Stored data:
------------------------

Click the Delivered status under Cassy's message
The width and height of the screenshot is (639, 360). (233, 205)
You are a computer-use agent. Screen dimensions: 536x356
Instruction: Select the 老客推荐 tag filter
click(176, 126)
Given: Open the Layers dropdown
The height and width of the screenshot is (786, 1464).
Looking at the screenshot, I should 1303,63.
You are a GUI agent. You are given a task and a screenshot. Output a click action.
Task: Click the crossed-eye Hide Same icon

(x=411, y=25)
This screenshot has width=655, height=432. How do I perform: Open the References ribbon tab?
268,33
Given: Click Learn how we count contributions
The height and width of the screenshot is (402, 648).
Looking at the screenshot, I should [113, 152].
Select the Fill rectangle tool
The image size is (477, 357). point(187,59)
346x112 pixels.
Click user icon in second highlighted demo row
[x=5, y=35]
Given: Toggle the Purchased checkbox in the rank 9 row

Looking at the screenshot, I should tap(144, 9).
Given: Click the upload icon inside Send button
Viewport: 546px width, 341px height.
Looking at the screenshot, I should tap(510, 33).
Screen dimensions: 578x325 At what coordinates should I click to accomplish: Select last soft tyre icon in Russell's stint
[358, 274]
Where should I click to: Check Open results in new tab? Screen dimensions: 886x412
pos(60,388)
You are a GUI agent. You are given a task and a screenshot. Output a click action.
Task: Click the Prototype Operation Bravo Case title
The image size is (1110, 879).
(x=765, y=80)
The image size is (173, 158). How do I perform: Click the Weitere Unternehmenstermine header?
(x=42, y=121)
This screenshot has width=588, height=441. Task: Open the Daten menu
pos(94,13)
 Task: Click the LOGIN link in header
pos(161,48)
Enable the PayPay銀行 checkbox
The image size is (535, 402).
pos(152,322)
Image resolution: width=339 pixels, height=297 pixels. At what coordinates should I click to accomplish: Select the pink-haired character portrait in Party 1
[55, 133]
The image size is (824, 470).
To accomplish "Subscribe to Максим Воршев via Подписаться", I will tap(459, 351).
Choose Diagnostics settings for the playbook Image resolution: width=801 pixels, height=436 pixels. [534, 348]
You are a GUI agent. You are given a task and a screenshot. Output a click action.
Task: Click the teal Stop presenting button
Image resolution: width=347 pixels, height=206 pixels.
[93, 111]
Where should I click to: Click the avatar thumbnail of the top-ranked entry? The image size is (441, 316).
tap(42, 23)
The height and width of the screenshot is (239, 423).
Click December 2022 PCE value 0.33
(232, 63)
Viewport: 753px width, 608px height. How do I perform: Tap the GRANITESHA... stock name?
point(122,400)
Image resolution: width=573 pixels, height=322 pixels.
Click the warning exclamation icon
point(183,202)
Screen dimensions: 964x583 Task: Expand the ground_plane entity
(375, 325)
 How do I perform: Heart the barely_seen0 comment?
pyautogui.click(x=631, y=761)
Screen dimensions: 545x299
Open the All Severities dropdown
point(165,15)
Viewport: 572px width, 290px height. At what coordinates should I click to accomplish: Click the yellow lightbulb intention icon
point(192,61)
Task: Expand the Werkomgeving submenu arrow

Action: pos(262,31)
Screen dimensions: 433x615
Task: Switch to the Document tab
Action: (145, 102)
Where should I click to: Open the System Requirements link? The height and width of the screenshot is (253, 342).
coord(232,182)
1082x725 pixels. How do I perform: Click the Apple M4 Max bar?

------------------------

**YOUR INSTRUCTIONS**
Restate the records above exactly.

**EXERCISE ANSWER**
Click the Delivered status under Cassy's message
The width and height of the screenshot is (639, 360). (233, 205)
You are a computer-use agent. Screen dimensions: 536x356
Instruction: Select the 老客推荐 tag filter
click(176, 126)
Given: Open the Layers dropdown
The height and width of the screenshot is (786, 1464).
Looking at the screenshot, I should 1303,63.
You are a GUI agent. You are given a task and a screenshot. Output a click action.
Task: Click the crossed-eye Hide Same icon

(x=411, y=25)
This screenshot has width=655, height=432. How do I perform: Open the References ribbon tab?
268,33
Given: Click Learn how we count contributions
The height and width of the screenshot is (402, 648).
Looking at the screenshot, I should [113, 152].
Select the Fill rectangle tool
The image size is (477, 357). point(187,59)
346x112 pixels.
Click user icon in second highlighted demo row
[x=5, y=35]
Given: Toggle the Purchased checkbox in the rank 9 row

Looking at the screenshot, I should tap(144, 9).
Given: Click the upload icon inside Send button
Viewport: 546px width, 341px height.
Looking at the screenshot, I should tap(510, 33).
Screen dimensions: 578x325 At what coordinates should I click to accomplish: Select last soft tyre icon in Russell's stint
[358, 274]
Where should I click to: Check Open results in new tab? Screen dimensions: 886x412
pos(60,388)
You are a GUI agent. You are given a task and a screenshot. Output a click action.
Task: Click the Prototype Operation Bravo Case title
The image size is (1110, 879).
(x=765, y=80)
The image size is (173, 158). How do I perform: Click the Weitere Unternehmenstermine header?
(x=42, y=121)
This screenshot has width=588, height=441. Task: Open the Daten menu
pos(94,13)
 Task: Click the LOGIN link in header
pos(161,48)
Enable the PayPay銀行 checkbox
The image size is (535, 402).
pos(152,322)
Image resolution: width=339 pixels, height=297 pixels. At what coordinates should I click to accomplish: Select the pink-haired character portrait in Party 1
[55, 133]
The image size is (824, 470).
To accomplish "Subscribe to Максим Воршев via Подписаться", I will tap(459, 351).
Choose Diagnostics settings for the playbook Image resolution: width=801 pixels, height=436 pixels. [534, 348]
You are a GUI agent. You are given a task and a screenshot. Output a click action.
Task: Click the teal Stop presenting button
Image resolution: width=347 pixels, height=206 pixels.
[93, 111]
Where should I click to: Click the avatar thumbnail of the top-ranked entry? The image size is (441, 316).
tap(42, 23)
The height and width of the screenshot is (239, 423).
Click December 2022 PCE value 0.33
(232, 63)
Viewport: 753px width, 608px height. How do I perform: Tap the GRANITESHA... stock name?
point(122,400)
Image resolution: width=573 pixels, height=322 pixels.
Click the warning exclamation icon
point(183,202)
Screen dimensions: 964x583 Task: Expand the ground_plane entity
(375, 325)
 How do I perform: Heart the barely_seen0 comment?
pyautogui.click(x=631, y=761)
Screen dimensions: 545x299
Open the All Severities dropdown
point(165,15)
Viewport: 572px width, 290px height. At what coordinates should I click to accomplish: Click the yellow lightbulb intention icon
point(192,61)
Task: Expand the Werkomgeving submenu arrow

Action: pos(262,31)
Screen dimensions: 433x615
Task: Switch to the Document tab
Action: (145, 102)
Where should I click to: Open the System Requirements link? The height and width of the screenshot is (253, 342).
coord(232,182)
1082x725 pixels. How do I perform: Click the Apple M4 Max bar?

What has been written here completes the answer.